■ **SET EXERCISE**
Can you repeat word for word the stretch of the records below from the start through the line containing "coord(4,45)"?

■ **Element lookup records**
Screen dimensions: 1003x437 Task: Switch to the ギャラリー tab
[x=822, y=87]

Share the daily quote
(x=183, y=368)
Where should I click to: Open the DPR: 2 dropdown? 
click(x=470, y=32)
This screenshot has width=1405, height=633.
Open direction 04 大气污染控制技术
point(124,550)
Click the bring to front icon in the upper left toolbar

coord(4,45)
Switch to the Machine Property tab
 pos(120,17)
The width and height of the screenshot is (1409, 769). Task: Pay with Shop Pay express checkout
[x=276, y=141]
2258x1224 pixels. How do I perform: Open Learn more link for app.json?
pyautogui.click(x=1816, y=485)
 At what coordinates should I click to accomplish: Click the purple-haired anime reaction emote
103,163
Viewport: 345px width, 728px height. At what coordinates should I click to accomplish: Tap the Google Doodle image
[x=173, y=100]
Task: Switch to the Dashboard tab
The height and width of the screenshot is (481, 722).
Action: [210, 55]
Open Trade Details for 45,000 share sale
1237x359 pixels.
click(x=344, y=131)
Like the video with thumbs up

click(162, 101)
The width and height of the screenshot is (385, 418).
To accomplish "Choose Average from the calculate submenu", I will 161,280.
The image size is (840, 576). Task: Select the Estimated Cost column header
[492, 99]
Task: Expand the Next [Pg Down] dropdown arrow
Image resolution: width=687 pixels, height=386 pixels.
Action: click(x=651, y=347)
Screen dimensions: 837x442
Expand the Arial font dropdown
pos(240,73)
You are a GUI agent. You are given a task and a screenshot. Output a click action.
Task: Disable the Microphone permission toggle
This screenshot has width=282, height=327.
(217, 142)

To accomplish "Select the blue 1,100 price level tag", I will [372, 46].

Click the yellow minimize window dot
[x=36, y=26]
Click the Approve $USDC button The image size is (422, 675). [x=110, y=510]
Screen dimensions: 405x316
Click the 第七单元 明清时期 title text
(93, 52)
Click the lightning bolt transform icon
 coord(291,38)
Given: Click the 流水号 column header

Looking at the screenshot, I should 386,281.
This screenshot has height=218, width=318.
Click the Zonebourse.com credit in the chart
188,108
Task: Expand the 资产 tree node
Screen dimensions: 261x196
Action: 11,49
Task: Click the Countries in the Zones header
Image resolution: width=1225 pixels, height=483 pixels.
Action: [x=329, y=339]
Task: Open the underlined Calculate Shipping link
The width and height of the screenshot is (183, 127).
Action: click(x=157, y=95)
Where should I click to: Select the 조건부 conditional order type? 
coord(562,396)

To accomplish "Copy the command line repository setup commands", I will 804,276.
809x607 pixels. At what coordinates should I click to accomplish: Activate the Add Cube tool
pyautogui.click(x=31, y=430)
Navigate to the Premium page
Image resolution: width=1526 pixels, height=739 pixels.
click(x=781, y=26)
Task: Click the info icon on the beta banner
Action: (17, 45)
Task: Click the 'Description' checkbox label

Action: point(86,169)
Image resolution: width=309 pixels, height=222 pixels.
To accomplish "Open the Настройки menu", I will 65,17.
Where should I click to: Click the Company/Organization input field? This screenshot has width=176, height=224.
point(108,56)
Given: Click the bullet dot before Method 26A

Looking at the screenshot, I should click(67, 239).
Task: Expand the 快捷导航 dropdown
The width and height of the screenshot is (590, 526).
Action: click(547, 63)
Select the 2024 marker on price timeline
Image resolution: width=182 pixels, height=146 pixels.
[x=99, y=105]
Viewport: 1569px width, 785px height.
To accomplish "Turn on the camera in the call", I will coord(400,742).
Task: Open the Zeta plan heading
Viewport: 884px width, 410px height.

■ **EXERCISE OUTPUT**
Screen dimensions: 1003x437 Task: Switch to the ギャラリー tab
[x=822, y=87]

Share the daily quote
(x=183, y=368)
Where should I click to: Open the DPR: 2 dropdown? 
click(x=470, y=32)
This screenshot has width=1405, height=633.
Open direction 04 大气污染控制技术
point(124,550)
Click the bring to front icon in the upper left toolbar

coord(4,45)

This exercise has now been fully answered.